In Strategy Plan 2021–2030, GMS presents its ambitions for the introduction of precision medicine into healthcare in Sweden over the coming decade. Considerable emphasis is placed on stable, long-term funding and national leadership, as well as on ensuring that the changes have the support of healthcare professionals.

Precision medicine is already part of Swedish healthcare for certain diagnoses and in certain regions of the country. The objective of GMS is that, in future, gene sequencing – in the form of broad gene panels and whole genome sequencing – will be used to a far greater extent to provide better diagnostics and more equitable care for patients. The aim is to provide improved follow-up and monitoring and personalised care and treatment for patients with cancer and rare, infectious and complex diseases. It is expected that over the coming decade the number of samples analysed by healthcare providers using broad gene sequencing will exceed 800,000.

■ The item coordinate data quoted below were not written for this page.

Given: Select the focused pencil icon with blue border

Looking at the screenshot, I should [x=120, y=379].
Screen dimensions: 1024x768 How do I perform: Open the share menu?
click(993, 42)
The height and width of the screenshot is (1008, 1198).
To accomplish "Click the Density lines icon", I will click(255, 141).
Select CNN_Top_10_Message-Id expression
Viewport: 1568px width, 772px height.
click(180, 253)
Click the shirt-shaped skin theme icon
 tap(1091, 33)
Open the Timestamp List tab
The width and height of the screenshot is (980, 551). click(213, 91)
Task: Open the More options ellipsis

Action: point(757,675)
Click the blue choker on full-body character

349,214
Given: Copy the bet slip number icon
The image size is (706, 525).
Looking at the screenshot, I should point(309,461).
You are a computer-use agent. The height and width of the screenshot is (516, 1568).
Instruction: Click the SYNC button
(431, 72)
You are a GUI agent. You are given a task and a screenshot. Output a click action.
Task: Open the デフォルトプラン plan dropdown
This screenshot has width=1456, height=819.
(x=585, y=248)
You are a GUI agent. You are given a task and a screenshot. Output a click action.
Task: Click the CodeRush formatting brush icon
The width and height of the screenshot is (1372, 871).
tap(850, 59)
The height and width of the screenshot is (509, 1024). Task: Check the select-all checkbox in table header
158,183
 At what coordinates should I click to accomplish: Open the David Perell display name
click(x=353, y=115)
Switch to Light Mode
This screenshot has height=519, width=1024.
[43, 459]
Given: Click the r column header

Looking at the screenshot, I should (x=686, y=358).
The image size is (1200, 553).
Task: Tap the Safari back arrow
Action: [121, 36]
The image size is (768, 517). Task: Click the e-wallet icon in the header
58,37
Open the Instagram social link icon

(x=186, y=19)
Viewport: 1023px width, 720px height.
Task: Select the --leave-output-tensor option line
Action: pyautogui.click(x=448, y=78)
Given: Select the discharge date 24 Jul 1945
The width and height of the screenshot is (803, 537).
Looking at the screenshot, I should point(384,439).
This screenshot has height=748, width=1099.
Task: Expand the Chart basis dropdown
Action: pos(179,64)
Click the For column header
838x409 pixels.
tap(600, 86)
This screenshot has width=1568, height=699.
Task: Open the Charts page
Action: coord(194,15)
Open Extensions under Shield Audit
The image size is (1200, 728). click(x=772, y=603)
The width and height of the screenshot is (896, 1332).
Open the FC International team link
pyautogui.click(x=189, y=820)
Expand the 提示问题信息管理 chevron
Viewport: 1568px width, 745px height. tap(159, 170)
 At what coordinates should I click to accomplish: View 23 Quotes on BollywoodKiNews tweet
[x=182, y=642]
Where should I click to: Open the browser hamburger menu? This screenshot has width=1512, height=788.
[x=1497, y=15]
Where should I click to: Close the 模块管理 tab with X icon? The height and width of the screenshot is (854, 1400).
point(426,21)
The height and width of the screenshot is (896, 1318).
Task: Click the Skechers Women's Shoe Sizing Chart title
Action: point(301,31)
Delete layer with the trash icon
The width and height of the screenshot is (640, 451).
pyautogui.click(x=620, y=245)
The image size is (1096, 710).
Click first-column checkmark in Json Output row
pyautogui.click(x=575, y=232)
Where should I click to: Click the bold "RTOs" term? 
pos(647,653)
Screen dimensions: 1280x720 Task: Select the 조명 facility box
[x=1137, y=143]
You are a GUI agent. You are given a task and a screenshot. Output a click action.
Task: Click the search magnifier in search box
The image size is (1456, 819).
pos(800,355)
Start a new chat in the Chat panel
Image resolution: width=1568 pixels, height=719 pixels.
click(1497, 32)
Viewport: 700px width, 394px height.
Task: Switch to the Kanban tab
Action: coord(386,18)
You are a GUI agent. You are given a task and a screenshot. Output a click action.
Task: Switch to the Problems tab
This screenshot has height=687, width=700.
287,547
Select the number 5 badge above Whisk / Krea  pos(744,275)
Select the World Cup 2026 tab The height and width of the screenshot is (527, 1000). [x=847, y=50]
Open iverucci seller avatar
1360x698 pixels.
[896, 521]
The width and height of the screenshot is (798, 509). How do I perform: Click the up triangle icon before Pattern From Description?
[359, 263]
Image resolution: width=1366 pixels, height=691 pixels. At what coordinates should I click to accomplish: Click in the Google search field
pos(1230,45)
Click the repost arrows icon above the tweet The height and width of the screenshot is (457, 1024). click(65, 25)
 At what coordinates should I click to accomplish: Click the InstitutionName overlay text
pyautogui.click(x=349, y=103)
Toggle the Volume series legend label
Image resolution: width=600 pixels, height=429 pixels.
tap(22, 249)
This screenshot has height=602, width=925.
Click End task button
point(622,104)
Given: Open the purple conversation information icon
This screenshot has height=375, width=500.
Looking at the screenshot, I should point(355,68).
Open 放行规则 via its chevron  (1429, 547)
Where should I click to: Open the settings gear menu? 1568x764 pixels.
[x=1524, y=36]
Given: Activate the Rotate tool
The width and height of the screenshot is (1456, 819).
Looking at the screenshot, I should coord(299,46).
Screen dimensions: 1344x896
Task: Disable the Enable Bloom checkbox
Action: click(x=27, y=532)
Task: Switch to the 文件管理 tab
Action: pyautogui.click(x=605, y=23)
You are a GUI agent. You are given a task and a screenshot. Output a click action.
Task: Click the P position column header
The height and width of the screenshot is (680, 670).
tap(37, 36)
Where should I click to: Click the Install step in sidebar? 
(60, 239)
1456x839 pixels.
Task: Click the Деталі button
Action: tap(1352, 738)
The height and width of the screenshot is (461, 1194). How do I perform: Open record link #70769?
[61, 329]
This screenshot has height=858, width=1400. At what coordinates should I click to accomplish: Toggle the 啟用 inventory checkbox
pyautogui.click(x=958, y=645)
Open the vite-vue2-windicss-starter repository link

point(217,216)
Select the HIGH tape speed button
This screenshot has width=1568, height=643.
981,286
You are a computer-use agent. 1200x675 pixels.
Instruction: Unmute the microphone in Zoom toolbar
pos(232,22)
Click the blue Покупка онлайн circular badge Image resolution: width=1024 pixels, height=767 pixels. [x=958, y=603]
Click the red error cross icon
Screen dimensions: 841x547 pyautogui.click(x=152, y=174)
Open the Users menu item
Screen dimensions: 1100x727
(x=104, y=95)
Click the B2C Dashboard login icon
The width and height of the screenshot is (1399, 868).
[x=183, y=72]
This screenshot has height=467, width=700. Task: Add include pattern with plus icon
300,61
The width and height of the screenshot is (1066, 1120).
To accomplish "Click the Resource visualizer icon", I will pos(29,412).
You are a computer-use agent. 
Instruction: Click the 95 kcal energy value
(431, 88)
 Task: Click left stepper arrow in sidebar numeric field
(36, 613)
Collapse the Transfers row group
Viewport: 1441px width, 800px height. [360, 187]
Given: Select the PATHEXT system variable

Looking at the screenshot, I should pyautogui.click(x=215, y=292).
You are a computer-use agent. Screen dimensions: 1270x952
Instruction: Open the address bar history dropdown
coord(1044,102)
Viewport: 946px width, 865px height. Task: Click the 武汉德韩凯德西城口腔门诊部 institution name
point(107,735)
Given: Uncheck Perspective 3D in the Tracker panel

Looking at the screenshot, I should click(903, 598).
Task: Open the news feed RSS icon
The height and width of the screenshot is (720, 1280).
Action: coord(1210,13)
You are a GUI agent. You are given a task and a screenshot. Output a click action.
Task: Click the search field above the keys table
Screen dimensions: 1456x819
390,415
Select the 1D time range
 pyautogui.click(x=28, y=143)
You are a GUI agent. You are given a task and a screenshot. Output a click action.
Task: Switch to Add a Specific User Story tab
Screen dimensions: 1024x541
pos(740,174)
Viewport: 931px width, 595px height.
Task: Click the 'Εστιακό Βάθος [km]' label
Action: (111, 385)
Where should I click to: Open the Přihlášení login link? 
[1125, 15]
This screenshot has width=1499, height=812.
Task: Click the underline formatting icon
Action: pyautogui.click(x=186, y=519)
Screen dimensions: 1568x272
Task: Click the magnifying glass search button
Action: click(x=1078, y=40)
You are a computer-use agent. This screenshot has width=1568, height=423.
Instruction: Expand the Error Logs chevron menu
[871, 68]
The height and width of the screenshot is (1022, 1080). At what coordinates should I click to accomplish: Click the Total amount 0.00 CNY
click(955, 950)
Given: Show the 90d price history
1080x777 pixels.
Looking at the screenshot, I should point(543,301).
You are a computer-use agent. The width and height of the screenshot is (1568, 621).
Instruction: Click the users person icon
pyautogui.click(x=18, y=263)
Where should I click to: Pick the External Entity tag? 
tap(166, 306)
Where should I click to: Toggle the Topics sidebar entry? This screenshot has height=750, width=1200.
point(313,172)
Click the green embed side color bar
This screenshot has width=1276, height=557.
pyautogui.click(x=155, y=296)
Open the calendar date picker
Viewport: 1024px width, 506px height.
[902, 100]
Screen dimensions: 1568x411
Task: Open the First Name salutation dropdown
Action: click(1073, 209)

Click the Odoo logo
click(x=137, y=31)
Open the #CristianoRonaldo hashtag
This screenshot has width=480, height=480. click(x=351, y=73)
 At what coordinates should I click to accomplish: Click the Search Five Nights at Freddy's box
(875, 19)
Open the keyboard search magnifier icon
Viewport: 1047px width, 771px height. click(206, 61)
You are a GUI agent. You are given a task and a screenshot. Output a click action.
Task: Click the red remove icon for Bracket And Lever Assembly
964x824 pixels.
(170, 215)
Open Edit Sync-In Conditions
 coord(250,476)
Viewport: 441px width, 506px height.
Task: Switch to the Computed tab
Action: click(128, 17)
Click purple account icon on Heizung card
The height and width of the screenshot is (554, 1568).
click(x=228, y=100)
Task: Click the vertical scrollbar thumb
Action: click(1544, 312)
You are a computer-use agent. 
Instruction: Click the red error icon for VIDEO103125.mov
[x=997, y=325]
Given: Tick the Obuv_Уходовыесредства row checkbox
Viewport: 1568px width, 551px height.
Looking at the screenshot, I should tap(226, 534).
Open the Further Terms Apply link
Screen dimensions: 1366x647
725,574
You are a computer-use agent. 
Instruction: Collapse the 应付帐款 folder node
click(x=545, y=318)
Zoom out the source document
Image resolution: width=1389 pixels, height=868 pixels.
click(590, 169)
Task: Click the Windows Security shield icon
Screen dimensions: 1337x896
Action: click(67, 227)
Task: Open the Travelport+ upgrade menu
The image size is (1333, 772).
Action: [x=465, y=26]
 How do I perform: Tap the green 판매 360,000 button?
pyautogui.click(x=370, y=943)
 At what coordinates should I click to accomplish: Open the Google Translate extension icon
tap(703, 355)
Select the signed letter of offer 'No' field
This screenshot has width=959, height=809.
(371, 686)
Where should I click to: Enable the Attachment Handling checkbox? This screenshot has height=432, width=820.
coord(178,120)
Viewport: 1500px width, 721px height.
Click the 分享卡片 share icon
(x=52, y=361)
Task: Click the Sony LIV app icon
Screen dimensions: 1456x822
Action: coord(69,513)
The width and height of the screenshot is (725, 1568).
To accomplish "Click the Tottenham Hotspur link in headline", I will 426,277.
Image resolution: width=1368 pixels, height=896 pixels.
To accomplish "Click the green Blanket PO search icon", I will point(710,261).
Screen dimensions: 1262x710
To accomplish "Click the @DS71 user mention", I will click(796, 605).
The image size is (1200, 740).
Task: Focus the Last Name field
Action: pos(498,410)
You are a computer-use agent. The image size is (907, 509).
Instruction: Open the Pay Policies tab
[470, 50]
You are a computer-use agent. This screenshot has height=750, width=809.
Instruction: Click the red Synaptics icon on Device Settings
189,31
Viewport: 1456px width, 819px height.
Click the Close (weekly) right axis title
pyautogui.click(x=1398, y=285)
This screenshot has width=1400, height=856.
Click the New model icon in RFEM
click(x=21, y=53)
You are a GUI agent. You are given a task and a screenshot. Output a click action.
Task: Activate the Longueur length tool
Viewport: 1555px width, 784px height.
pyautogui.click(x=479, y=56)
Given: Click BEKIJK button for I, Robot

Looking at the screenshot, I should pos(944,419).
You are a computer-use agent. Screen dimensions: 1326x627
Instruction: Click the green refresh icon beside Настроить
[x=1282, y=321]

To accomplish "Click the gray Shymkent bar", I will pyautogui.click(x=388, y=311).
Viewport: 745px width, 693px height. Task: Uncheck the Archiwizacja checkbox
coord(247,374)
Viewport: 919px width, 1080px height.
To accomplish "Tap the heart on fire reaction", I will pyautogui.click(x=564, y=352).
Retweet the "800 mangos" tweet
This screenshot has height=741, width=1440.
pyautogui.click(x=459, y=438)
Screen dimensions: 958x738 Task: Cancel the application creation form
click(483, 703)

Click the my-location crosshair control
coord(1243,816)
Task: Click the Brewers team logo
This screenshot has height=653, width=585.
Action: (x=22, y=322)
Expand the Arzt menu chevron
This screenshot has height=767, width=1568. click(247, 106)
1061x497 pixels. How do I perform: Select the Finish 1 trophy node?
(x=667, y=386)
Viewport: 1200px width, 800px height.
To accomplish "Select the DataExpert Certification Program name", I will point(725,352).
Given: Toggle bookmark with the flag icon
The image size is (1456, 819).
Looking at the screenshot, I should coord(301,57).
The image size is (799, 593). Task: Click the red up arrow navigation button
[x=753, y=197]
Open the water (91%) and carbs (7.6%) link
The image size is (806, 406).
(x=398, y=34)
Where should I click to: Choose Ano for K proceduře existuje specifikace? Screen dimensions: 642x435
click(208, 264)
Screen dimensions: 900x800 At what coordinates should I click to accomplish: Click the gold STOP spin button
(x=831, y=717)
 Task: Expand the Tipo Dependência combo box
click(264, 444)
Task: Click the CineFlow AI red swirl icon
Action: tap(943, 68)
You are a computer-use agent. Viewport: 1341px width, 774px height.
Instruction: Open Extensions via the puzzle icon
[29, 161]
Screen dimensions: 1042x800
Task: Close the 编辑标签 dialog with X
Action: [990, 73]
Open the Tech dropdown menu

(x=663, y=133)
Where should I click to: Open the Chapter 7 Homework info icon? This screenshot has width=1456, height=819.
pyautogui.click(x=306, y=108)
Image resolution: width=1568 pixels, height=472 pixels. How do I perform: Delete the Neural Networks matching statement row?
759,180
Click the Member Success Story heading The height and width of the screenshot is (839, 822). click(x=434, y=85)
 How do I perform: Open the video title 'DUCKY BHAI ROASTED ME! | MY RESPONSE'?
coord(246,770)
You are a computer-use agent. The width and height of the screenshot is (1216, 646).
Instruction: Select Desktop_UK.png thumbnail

The GMS Strategy Plan illuminates the key issues that need to be addressed and managed if we are to succeed in introducing precision medicine into Swedish healthcare. These include national coordination and management, a national genomics platform for the secure use of genomic data, increased access to clinical studies, collaboration – not least with patient associations and the private sector – and skills development.

The five overarching goals set by GMS are also well-aligned with the goals of Sweden’s National Life Sciences Strategy and the Government’s objective of making Sweden a pioneer in the implementation of precision medicine.

“Achieving the Government’s objective of being a pioneer in the implementation of precision medicine will require further investments, both in terms of funding and national leadership,” says Mats Ulfendahl, chair of the GMS Steering Committee.

Discussions will no doubt continue regarding the challenges and solutions for the ongoing implementation of precision medicine in healthcare and what national leadership might look like in the form of collaboration between regional healthcare authorities and central government.